Task objective: Please copy the passage on the National Industrial Recovery Act from "Title II of" to "process of law.", changing "Public Works Administrator" to "Secretary of the Interior".

Passage:
┄┄┄┄┄┄

Title II of the National Industrial Recovery Act, rightly construed, does not authorize the action of the Public Works Administrator in this case. If construed otherwise it is unconstitutional in that (a) it invades the reserved powers of the States; (b) it is not within any power delegated to Congress by the General Welfare Clause or by any other provision of the Constitution; (c) it is an unauthorized delegation of the power of the Congress to spend for the general welfare, and (d) as applied in this case, it deprives the petitioner of its property without due process of law.
The action of the Administrator will be the proximate cause of the injury which petitioner will sustain.
This was found as a fact by the District Court both on the original hearing and on the retrial.
The injury to petitioner will be the inevitable result of the act of the Administrator in authorizing the project, — a result necessarily contemplated at the time of the authorization. Rates were fixed below those of petitioner in order to attract petitioner's customers, and contracts subject to the Administrator's approval were made with petitioner's customers. The very conditions under which the loan is being made contemplate the taking of petitioners business, and the repayment of the loan even in part necessitates the continuation of rates which will attract petitioner's business.
A defendant is responsible for the consequences of his wrongful act which might reasonably have been foreseen. Milwaukee St. Paul R. Co. v. Kellogg, 94 U.S. 469.
The effect upon petitioner's rates and business was not only reasonably foreseeable but was in fact foreseen. The Administrator knew that his act in authorizing the project and in allotting the funds for its construction, was calculated to damage petitioner and would do so.
Petitioner is not complaining of competition by the County and a decree in favor of petitioner would leave the County free to compete with petitioner in any lawful way. But, should the plant be constructed, its operation by the County in competition with petitioner would arise out of and be an immediate consequence of this action of the Administrator.
The rule that the construction of a competing municipal plant may be enjoined, if the construction would be illegally financed, as, for instance, by the issuance of bonds in violation of a constitutional or statutory debt limitation, is well established. And it is no defense to a suit by a utility which would be injured by such competition that the utility has no exclusive franchise, and that the municipality has the lawful right to compete with it. If the respondents' position were sound, such a suit would fail on the ground that, the municipality having the lawful right to compete, no right of the plaintiff would be infringed and the resulting damage would be absque injuria. Contrary to the contention of the respondents, however, the right of the utility to maintain such a suit is uniformly recognized. [Citing: Campbell v. Arkansas-Missouri Power Co., 55 F.2d 560; Oklahoma Utilities Co. v. Hominy, 2 F. Supp. 849; Iowa Southern Utilities Co. v. Cassill, 69 F.2d 703; Gallardo v. Porto Rico Ry. L. P. Co., 18 F.2d 918; Colorado Central Power Co. v. Municipal Power Development Co., 1 F. Supp. 961; Mississippi Power Co. v. Starkville, 4 F. Supp. 833; Frost v. Corporation Commission, 278 U.S. 515; Citizens Electric Illuminating Co. v. Lackawanna W.V. Power Co., 255 Pa. 145; 18 Harv. L. Rev. 412; 8 Harv. Law Rev. 11; Hitchman Coal Coke Co. v. Mitchell, 245 U.S. 229; Truax v. Raich, 239 U.S. 33; Hammer v. Dagenhart, 247 U.S. 251; Pierce v. Society of Sisters, 268 U.S. 510. Other citations to support the petitioner's right to raise the main questions are here omitted because included in the summary of the like argument in the case last preceding.]
The petitioner's business is a private property interest which the law will protect against invasion through the unlawful acts of a public official. Pierce v. Society of Sisters, supra; Philadelphia Co. v. Stimson, 223 U.S. 605.

┄┄┄┄┄┄

Entries:
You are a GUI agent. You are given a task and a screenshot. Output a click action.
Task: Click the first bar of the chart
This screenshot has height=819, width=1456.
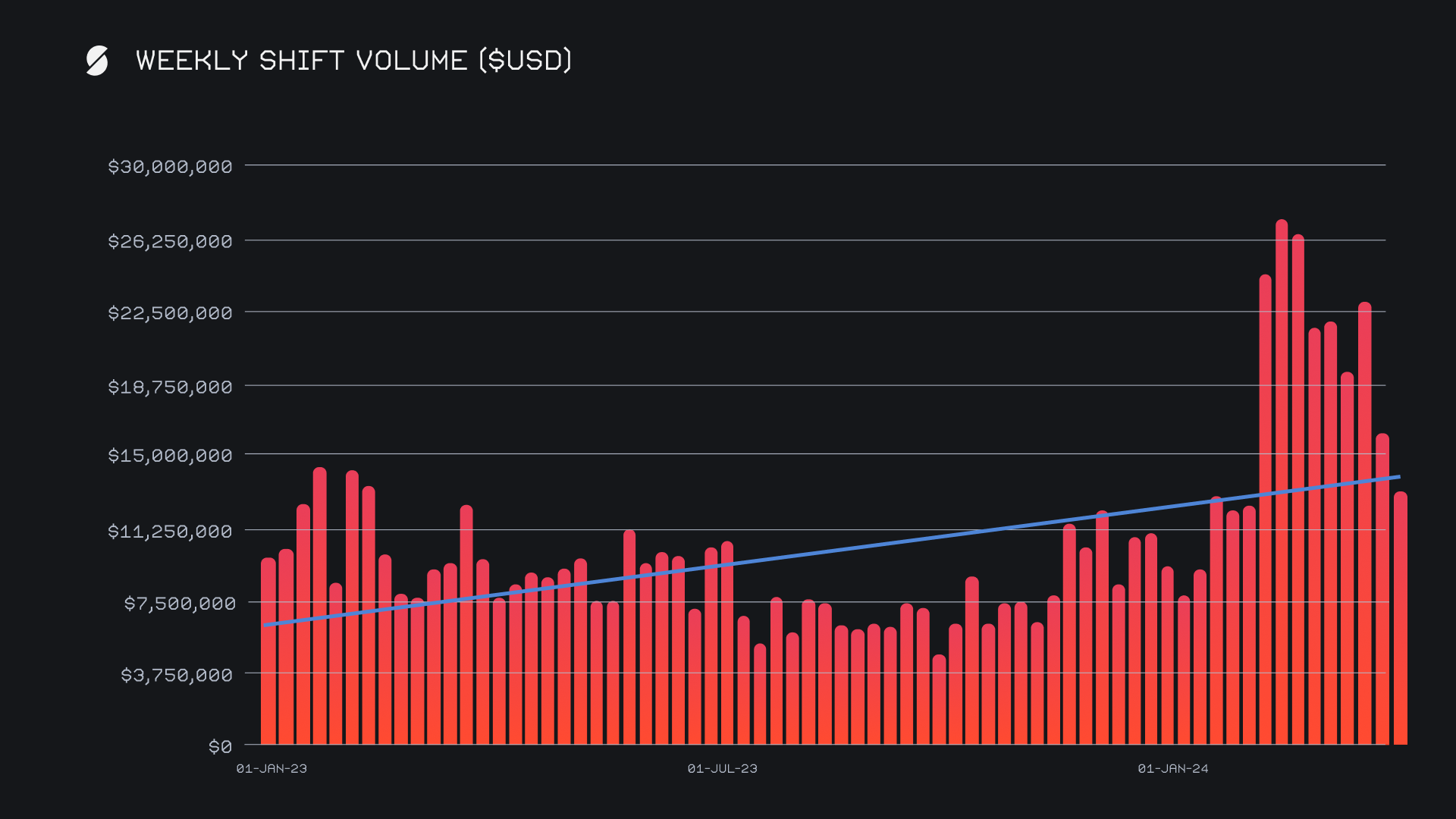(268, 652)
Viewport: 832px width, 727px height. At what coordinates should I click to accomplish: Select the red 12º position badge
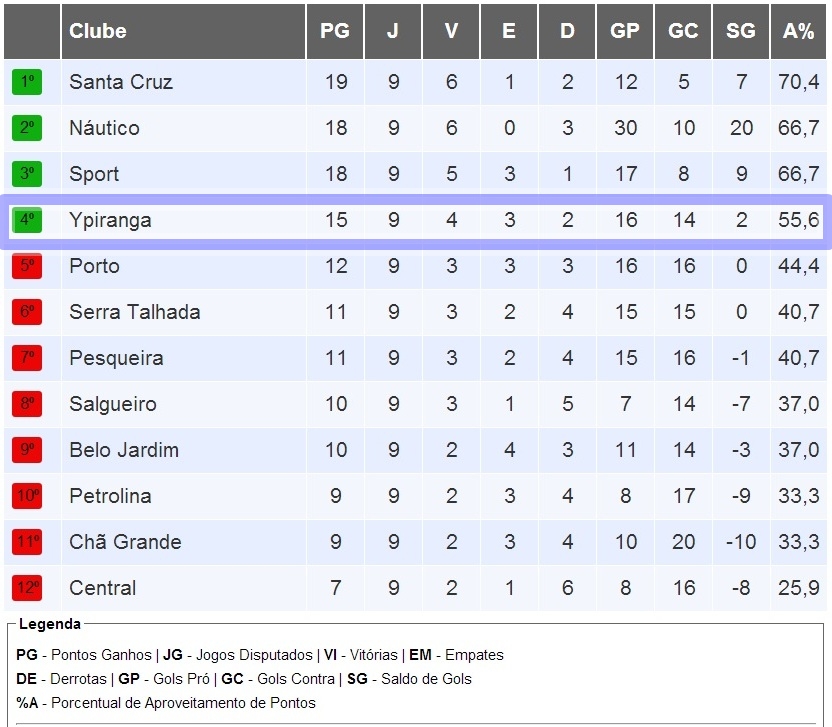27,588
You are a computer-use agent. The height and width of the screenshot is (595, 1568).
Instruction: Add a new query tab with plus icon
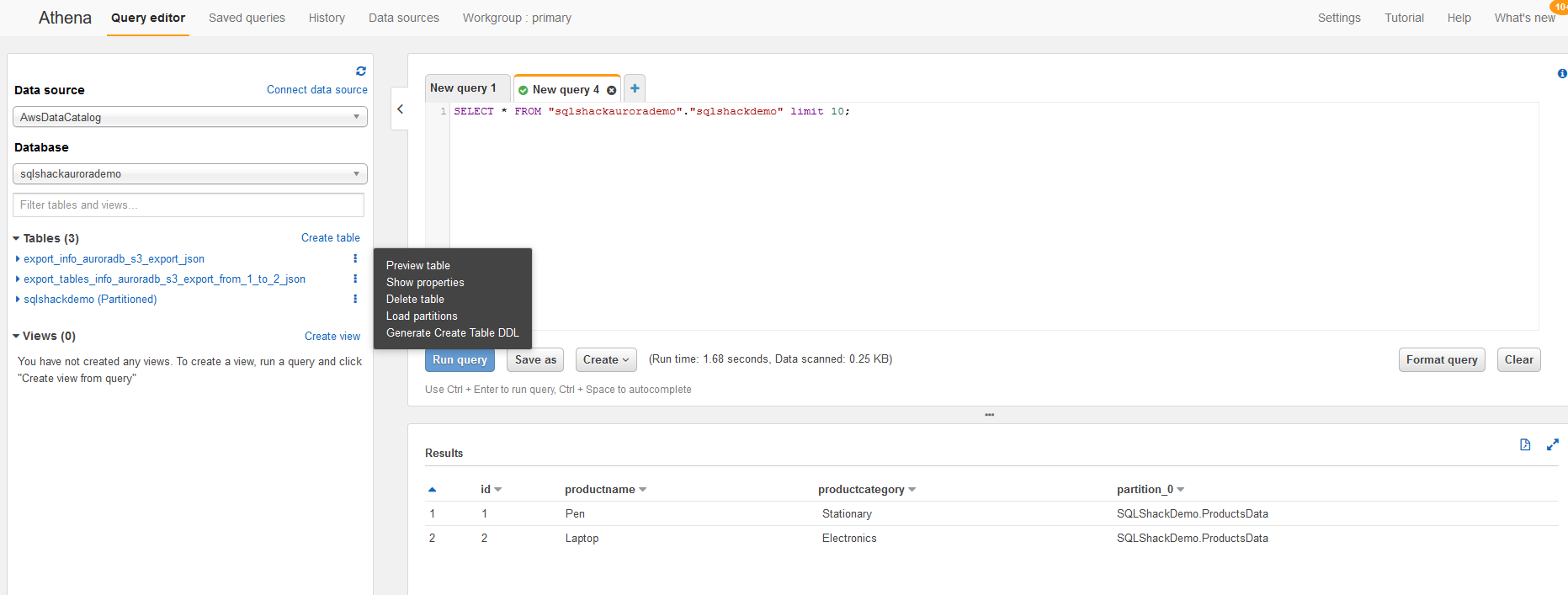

┄┄┄┄┄┄

Right answer:
Title II of the National Industrial Recovery Act, rightly construed, does not authorize the action of the Secretary of the Interior in this case. If construed otherwise it is unconstitutional in that (a) it invades the reserved powers of the States; (b) it is not within any power delegated to Congress by the General Welfare Clause or by any other provision of the Constitution; (c) it is an unauthorized delegation of the power of the Congress to spend for the general welfare, and (d) as applied in this case, it deprives the petitioner of its property without due process of law.